-- EXCERPT --
Absorption and Release of Contaminants onto Engineered Nanoparticles
Project Information
| Principal Investigator | Mason Tomson |
| Institution | Rice University |
| Project URL | View |
| Relevance to Implications | High |
| Class of Nanomaterial | Engineered Nanomaterials |
| Impact Sector | Environment |
| Broad Research Categories |
Exposure Generation, Dispersion, Transformation etc. |
| NNI identifier |
Funding Information
| Country | USA |
| Anticipated Total Funding | $333,797.00 |
| Annual Funding | $111,265.67 |
| Funding Source | EPA |
| Funding Mechanism | Extramural |
| Funding Sector | Government |
| Start Year | 2004 |
| Anticipated End Year | 2007 |
Abstract/Summary
Objective:
As nanotechnology develops into a mature industry the environmental and health effects of its core materials becomes of increasing importance. This proposal aims to evaluate the sorption and release of contaminants onto the surfaces of engineered nanoparticles. Specifically, we will test four hypotheses in this research: 1) that carbon nanostructures have a high capacity for sorption/desorption hysteresis with polynuclear aromatic hydrocarbons and other common organic contaminants; 2) that the sorption capacity of inorganic nanomaterials for heavy metals is the same as the corresponding bulk crystals, when corrected for surface area; 3) that sorption of naturally occurring humic materials and surfactants to metal oxide and carbon nanomaterials will diminish the sorption capacity of heavy metals on oxides and increase the sorption of hydrocarbons on carbon nanomaterials; and 4) that the transport of nanoparticles in soils, sediments, and porous medial will be vastly greater than the corresponding colloids or bulk materials.
This project is motivated by the interest in collecting data needed for risk assessments of nanoparticle materials. It is never too early in an emerging technology to consider issues of environmental impact; for nanotechnology, sound technical data concerning the health risks and potential exposure of nanomaterials in water will allow nanomaterials to be targeted at the most appropriate applications. Such information also will allow environmental issues to factor in early into manufacturing development, leading to a greener and ultimately more economic industry. There is no existing technical literature which speaks to the issue of the environmental impacts of nanoengineered materials. However, related areas concerning contaminant sorption to minerals and clays, as well as the importance of particle-mediated transport to exposure calculations are quite relevant and have informed our thinking about this problem.
Approach:
Nanomaterials used will include fullerenes, SWNTs, anatase, magnetite, silica, and alumina. Adsorbates will include humic materials, surfactants, naphthalene, phenanthrene, chlorinated aromatic compounds, heavy metals lead, cadmium, and arsenic. The interaction of uncoated nanoparticles and humic and surfactant coated nanoparticles in the presence of soil and sediments will be determined with batch and column experiments. The sorption and desorption of common hydrophobic organic compounds and of heavy metals to both coated and uncoated nanomaterials will be measured. Contaminant/particle interactions will also be characterized using specific surface probes. This research will provide explicit fate models that can be used in exposure assessment for nanoparticles. The surface to volume ratios of engineered nanomaterials can be as large as 30% by number, and clearly the surface chemistry of these species will be essential for understanding the fate of engineered nanoparticles in the environment. Most chemists consider surface chemistry a fixed parameter when developing nanocrystals. When surfaces are intentionally derivatized, as they often are in nanochemistry, the interaction between the sorbent and the particle are often covalent and thus strong and specific. Once bound, it is unlikely that the surface capping agent will desorb from the particle surface at least on the week timescales and controlled conditions familiar to chemists, unless drastic changes are made in the solvent or the reactive solutes. With bound adsorbates a number of spectroscopic tools can be used to discern the coverage and bonding at nanocrystal surfaces.

-- PROBLEM DETAILS --
Using the project summary, explain in one to three sentences why a surface capping agent is unlikely to desorb from a particle once it is bound. The items that come next have no connection to the project summary.

-- MATERIAL SUPPLIED --
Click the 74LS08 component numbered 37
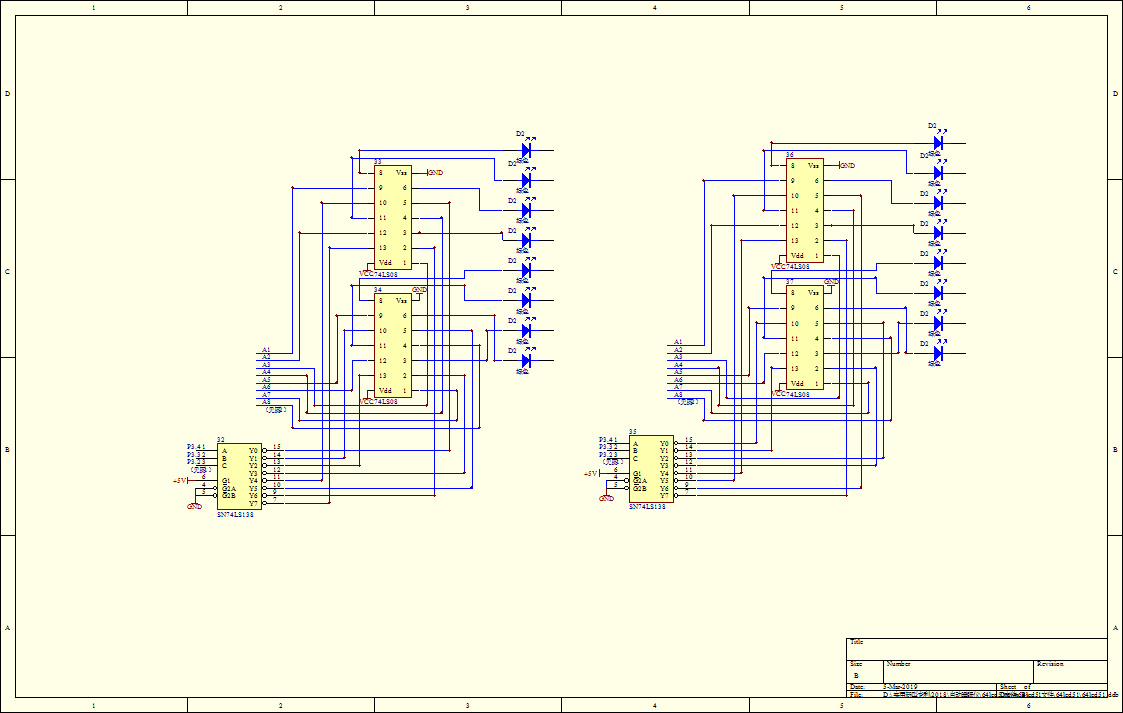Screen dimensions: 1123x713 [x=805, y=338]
--
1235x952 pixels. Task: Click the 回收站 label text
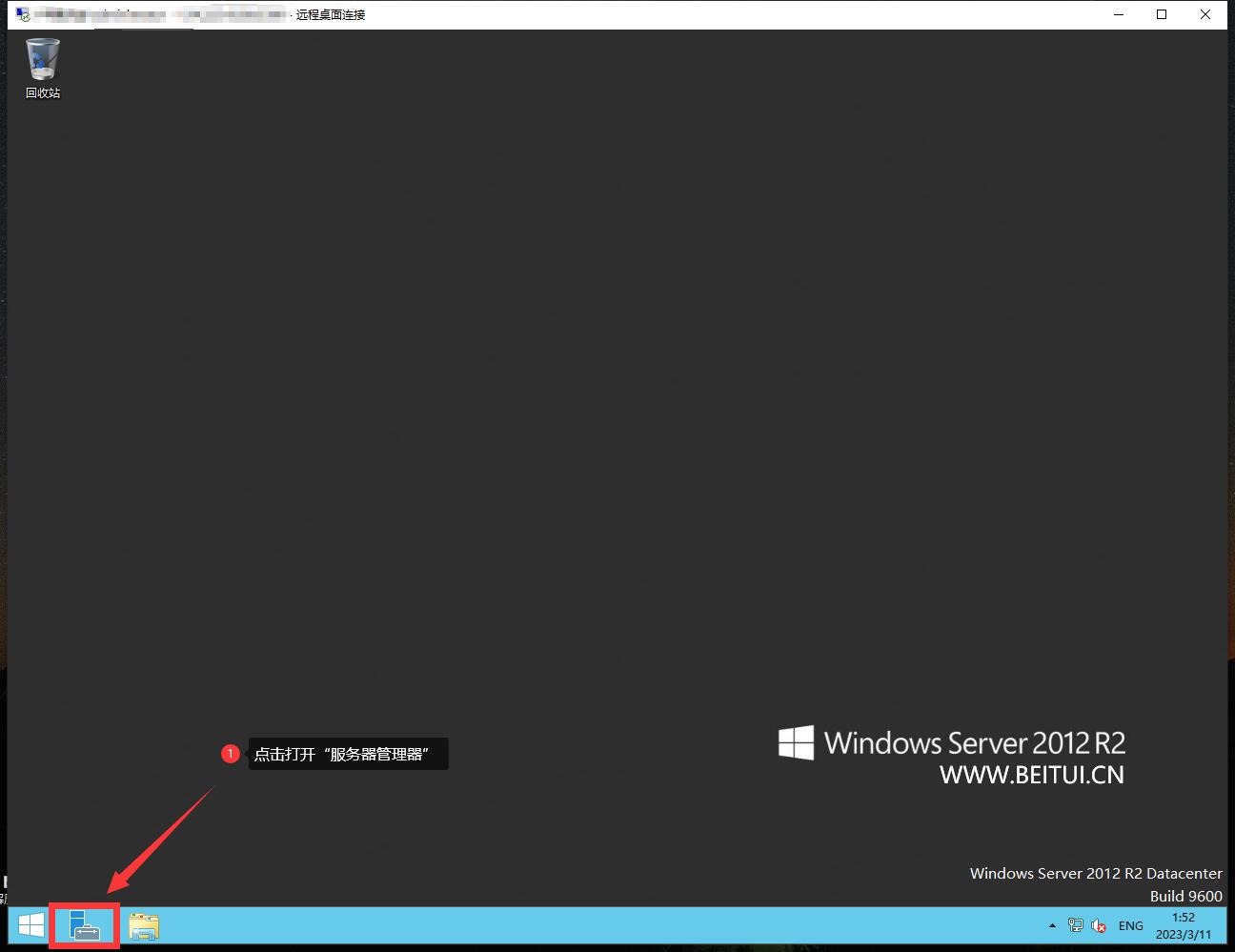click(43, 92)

-- SOLUTION TO THE PROBLEM --
When surfaces are intentionally derivatized, the interaction between the sorbent and the particle is often covalent, which makes it strong and specific. Because of this, the capping agent is unlikely to desorb, at least on week timescales and under controlled conditions, unless drastic changes are made in the solvent or the reactive solutes.